The new coronavirus mRNA vaccine candidate ARCoV developed by the Academy of Military Medicine of the Chinese Academy of Military Sciences, Abbio and Watson Biosciences, has officially passed the clinical trial approval of the National Medical Products Administration on June 19. This is the first mRNA vaccine approved for clinical trials in China.
On December 14, 2020, the ARCoV production workshop was laid in Yuxi City, Yunnan Province. It was the first mRNA COVID-19 vaccine production workshop in China. The workshop relies on Watson’s existing vaccine production facilities and a mature and stable production quality management system. It is expected to be completed and put into operation within 8 months after the start of construction. The mRNA COVID-19 vaccine industrialization construction project invested 280 million yuan, and the first-phase production capacity was 120 million doses/year.

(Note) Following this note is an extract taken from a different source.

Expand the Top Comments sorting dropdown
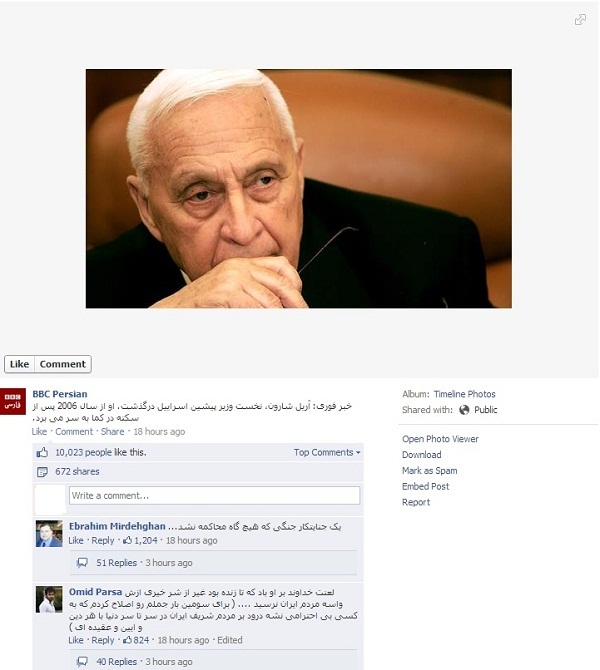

In March of this year, Fosun Pharma and BioNTech reached a strategic cooperation to jointly develop and commercialize vaccine products against the new coronavirus based on its proprietary mRNA technology platform in mainland China, Hong Kong, Macau and Taiwan. At present, in addition to discussing research and development plans with its partner BioNTech and completing clinical trials in China, Fosun Pharma has also designed and completed animal challenge trials for multiple mRNA-selected vaccines including BNT162b2 with Chinese research units.
On November 25, 2020, BioNTech and Fosun Pharma jointly announced that their preferred novel coronavirus mRNA vaccine BNT162b2 will start phase II clinical trials in Taizhou and Lianshui, Jiangsu, China.
The two companies stated that the Phase II clinical trial of the BNT162b2 vaccine in China was carried out by the Jiangsu Provincial Center for Disease Control and Prevention (Jiangsu Provincial Institute of Public Health). The trial sites were located at the China Medical City Vaccine Engineering Center in Taizhou and the Lianshui County CDC, Taizhou Municipal People’s Hospital, Lianshui County People’s Hospital and other units jointly participated.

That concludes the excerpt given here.